Indigenous Bar Association warns of Bill C-58

OTTAWA – The Indigenous Bar Association (IBA) wishes to express its concerns with respect to the content of Bill C-58 which, if passed into law, would seriously undermine the ability of Indigenous communities to access government records and information in support of their claims against the Government of Canada.

The IBA fully supports and endorses the submission of the National Claims Research Directors and the Union of BC Indian Chiefs (dated October 10, 2017) to the Standing Committee on Access to Information, Privacy and Ethics urging the immediate withdrawal of Bill C-58.

Bill C-58 has been developed unilaterally by the Government of Canada without any effort or attempt to consult with Indigenous Peoples, in violation of Canada’s obligations under the UNDRIP. Moreover, Bill C-58, as drafted, would provide legislative authority for the suppression of crucial information which Indigenous communities require to pursue and resolve their outstanding claims against Canada.
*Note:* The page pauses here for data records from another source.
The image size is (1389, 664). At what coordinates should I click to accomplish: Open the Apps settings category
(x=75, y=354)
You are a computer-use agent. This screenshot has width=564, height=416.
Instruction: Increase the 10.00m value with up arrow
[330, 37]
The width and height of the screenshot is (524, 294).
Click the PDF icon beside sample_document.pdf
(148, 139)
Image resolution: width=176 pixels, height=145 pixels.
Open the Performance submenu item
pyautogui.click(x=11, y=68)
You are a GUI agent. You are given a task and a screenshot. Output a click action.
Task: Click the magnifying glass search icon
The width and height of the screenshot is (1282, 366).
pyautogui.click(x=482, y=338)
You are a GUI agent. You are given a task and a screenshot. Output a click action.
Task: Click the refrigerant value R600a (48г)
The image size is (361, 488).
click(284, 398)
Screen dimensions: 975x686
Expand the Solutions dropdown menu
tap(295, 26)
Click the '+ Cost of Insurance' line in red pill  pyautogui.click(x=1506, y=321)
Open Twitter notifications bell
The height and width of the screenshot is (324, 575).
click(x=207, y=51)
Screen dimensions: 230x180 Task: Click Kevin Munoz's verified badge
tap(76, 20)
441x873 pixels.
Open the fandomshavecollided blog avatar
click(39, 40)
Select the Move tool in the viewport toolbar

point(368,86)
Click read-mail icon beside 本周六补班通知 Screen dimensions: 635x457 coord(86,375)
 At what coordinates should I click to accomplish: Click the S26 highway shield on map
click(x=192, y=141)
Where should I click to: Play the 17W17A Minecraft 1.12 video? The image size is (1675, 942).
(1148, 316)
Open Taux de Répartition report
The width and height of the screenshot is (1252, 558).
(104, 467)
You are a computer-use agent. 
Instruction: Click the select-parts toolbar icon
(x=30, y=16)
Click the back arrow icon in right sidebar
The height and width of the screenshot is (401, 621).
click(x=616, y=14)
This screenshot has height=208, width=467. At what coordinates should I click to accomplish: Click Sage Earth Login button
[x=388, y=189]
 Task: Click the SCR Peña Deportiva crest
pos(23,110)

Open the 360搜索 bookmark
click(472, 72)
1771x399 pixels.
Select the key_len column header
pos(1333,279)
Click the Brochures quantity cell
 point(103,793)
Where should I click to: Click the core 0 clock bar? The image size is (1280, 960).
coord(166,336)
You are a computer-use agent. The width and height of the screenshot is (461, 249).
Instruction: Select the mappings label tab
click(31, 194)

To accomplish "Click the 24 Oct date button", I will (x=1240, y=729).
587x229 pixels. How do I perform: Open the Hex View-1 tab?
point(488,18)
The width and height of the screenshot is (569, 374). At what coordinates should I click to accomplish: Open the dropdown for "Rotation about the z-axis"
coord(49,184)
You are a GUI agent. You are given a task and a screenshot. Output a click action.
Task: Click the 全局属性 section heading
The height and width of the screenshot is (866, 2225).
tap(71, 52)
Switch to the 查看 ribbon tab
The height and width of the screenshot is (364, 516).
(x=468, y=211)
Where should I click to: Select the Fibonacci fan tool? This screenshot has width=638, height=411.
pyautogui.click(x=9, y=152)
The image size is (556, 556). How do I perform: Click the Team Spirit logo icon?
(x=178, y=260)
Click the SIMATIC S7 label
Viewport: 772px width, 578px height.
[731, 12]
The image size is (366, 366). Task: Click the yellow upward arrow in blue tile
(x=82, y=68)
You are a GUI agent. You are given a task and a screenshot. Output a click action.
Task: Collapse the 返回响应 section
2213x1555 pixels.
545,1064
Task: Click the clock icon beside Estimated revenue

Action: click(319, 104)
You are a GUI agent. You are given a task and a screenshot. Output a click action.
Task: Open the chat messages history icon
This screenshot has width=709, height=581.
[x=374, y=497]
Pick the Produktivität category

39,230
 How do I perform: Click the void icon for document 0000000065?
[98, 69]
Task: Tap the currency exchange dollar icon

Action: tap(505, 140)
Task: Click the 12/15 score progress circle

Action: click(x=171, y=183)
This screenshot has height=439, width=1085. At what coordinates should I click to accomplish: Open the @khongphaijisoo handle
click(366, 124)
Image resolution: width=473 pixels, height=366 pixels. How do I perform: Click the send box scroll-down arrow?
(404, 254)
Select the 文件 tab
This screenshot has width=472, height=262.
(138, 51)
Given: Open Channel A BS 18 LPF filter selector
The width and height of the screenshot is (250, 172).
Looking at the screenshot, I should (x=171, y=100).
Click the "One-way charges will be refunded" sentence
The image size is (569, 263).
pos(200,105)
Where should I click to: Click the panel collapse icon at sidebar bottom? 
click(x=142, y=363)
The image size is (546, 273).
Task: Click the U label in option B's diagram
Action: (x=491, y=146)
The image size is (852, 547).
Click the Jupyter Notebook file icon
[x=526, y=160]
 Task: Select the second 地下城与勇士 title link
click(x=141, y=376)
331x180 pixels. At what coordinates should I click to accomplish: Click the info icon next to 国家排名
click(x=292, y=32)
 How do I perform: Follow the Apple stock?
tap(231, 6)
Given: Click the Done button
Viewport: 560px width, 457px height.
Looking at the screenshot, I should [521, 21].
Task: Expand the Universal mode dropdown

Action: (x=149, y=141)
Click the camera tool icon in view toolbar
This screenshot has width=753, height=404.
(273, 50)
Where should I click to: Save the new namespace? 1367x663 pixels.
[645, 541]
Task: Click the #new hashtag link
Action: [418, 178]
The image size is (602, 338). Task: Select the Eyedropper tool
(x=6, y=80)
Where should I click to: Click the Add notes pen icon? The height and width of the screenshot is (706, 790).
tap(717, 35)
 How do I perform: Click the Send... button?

As such, Bill C-58 further contravenes Canada’s obligations under the UNDRIP to provide effective mechanisms of redress for historical wrongs  by denying Indigenous Peoples access to crucial evidence in support of their legal claims.

Access to this information and records is crucial to support claims made by Indigenous communities against the Government of Canada as the government holds the vast majority of the information required to properly document claims as required under the federal Specific Claims  Policy. Canada’s clear conflict of interest in this regard would be further entrenched by Bill C-58  which would provide the Government of Canada with a legislative basis to deny legitimate  requests for information thereby serving to insulate itself from legal claims made by Indigenous  communities.

The IBA, therefore, calls on the Standing Committee and the Government of Canada to   immediately and unconditionally withdraw Bill C-58 and to engage in full and meaningful consultations with Indigenous Peoples and communities, as equal partners, regarding any and all legislative reforms to the access to information and privacy regime that may affect the rights or interests of Indigenous Peoples.